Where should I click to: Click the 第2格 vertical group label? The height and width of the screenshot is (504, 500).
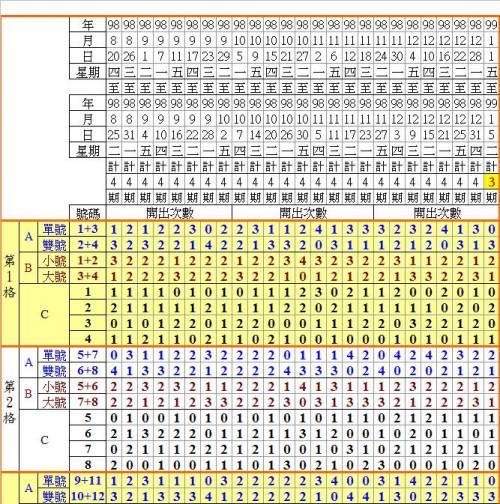coord(10,402)
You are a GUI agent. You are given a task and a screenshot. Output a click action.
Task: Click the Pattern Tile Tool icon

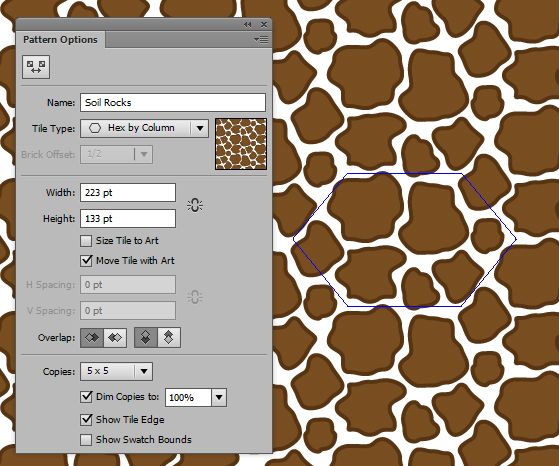[x=36, y=67]
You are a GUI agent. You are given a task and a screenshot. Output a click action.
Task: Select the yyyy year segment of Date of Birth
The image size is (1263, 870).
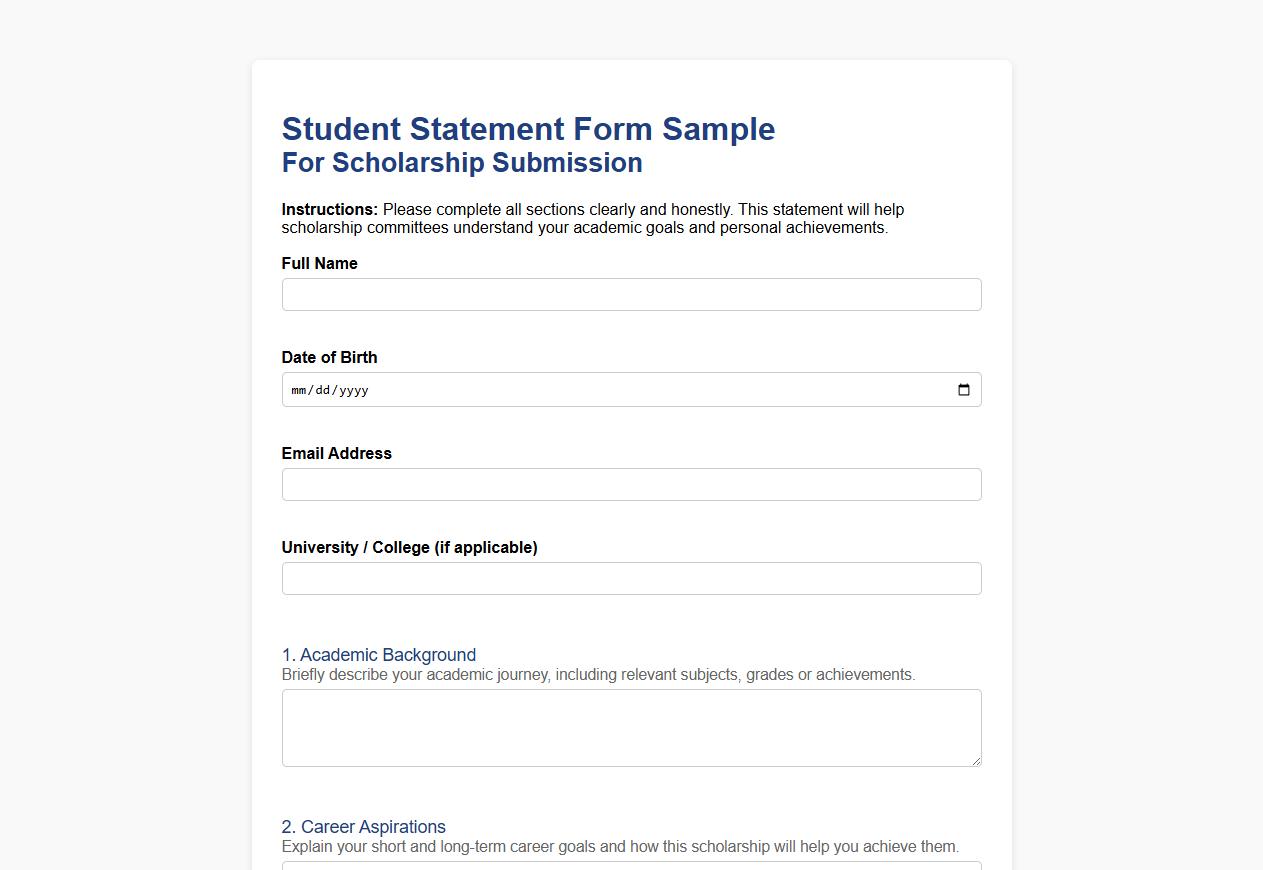click(x=355, y=390)
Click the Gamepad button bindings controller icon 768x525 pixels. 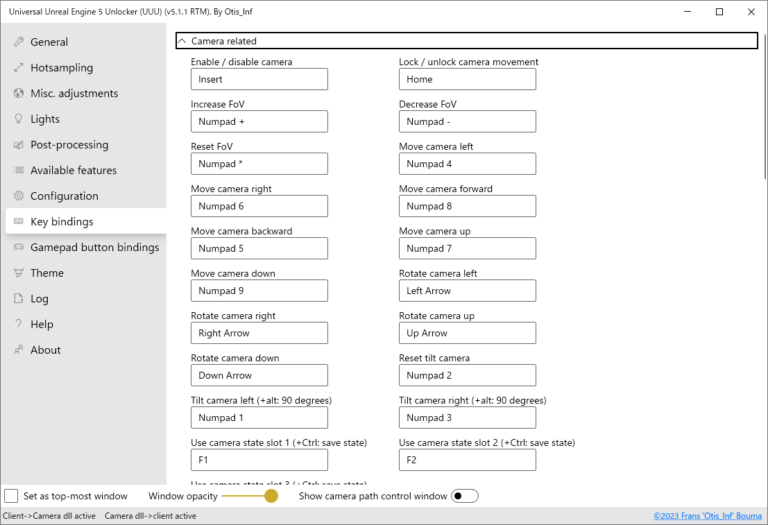click(x=18, y=247)
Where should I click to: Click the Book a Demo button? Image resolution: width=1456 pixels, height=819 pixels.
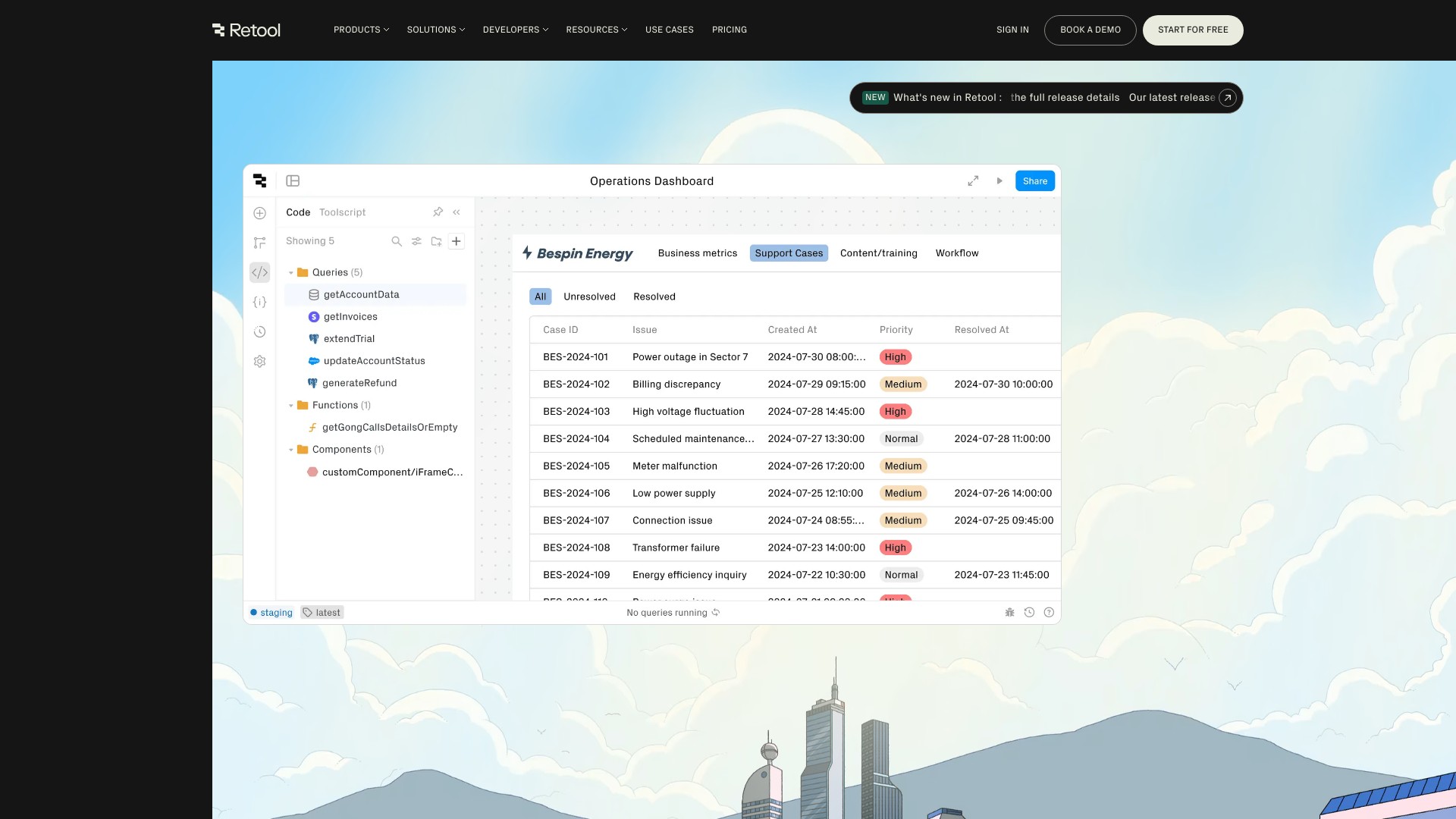(1090, 30)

Exercise task:
How many lines in the entries above contain the string "width"? Case counts. Give only the number.

In response:
2